Low-emissivity
a project with a background image and giscus comments
Low-Emissivity Materials: Thermal Mirrors for Everyday Life
We all know the feeling: standing near a hot wall in summer, sitting beside a cold window in winter, or wearing clothes that somehow feel too hot outside but not warm enough indoors. A large part of this comfort problem comes from thermal radiation—the invisible infrared light constantly exchanged between our bodies, buildings, and the surrounding environment.
Low-emissivity, or low-E, materials work like thermal mirrors. They do not simply block heat like a thick blanket; instead, they reflect infrared radiation to reduce unwanted heat exchange. This makes them useful for keeping buildings cooler in summer and warmer in winter, and for making clothing more thermally comfortable. My work explores both new and traditional ways to create low-E materials, from smart building coatings to wearable textiles.
Metal-Free Low-E Coatings for Smart Buildings
Conventional low-E coatings usually rely on metals or conductive oxides, which are excellent thermal mirrors but unfortunately also block wireless signals. That is not ideal for modern buildings full of Wi-Fi, 5G, sensors, and smart devices.
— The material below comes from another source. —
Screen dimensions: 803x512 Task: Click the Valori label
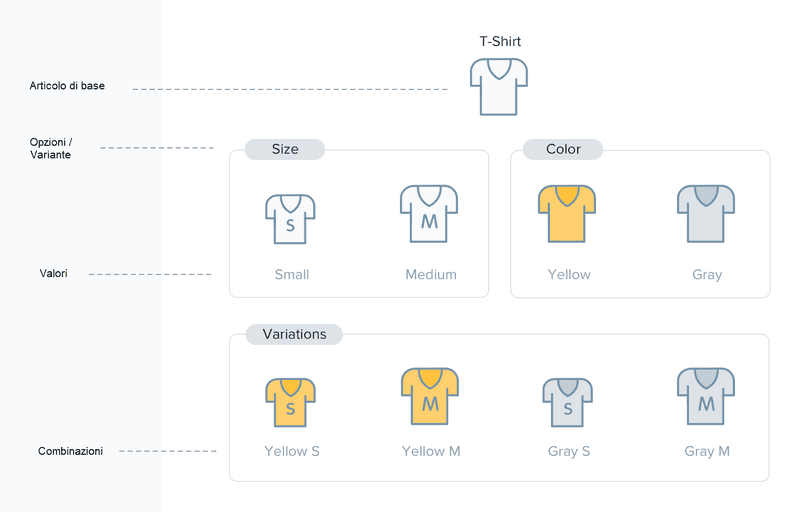pyautogui.click(x=53, y=273)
To address this trade-off, we developed a metal-free polymer–ceramic coating made from zinc sulfide particles, polyethylene, and tiny air voids. Instead of using free electrons in metals, this coating reflects thermal infrared radiation through multiple scattering—somewhat like how snow looks white because it scatters visible light many times. The result is a low-E coating that provides thermal insulation while still allowing radio-frequency signals to pass through. In simple terms: a wall that reflects heat, but does not kill your Wi-Fi.
All-Polymer Low-E Textiles
Low-E clothing is usually made by adding metallic layers, similar to the shiny emergency blankets used after marathons. These materials can reflect body heat, but they are often shiny, stiff, and vulnerable to washing or mechanical damage.
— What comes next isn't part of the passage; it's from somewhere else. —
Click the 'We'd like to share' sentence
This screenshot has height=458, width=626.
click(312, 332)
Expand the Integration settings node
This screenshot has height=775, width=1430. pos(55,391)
We developed an all-polymer low-E textile based on polyethylene microfibers. By controlling the molecular structure, crystallinity, and fiber size, the textile can scatter and reflect human-body thermal radiation without using any metal. It looks like an ordinary fabric, but behaves like a soft thermal mirror. This approach opens a route toward durable, washable, and lightweight clothing that can reduce radiative heat gain in hot urban environments and suppress body heat loss in cold conditions.
Radiative Warming and Energy-Harvesting Textiles
In an earlier work, we used a more traditional low-E strategy based on a metallic conductive textile. The metal layer reflects infrared radiation and reduces heat loss from the human body, while a photothermal layer absorbs sunlight and converts it into warmth. We further integrated a triboelectric layer, allowing the textile to harvest small amounts of electricity from body motion.
This textile was designed for cold environments: it keeps the wearer warm through both passive radiative insulation and solar heating, while also offering a simple route toward self-powered wearable electronics. Compared with the newer metal-free studies above, this work used a more conventional low-E mechanism, but combined it with multifunctional textile design.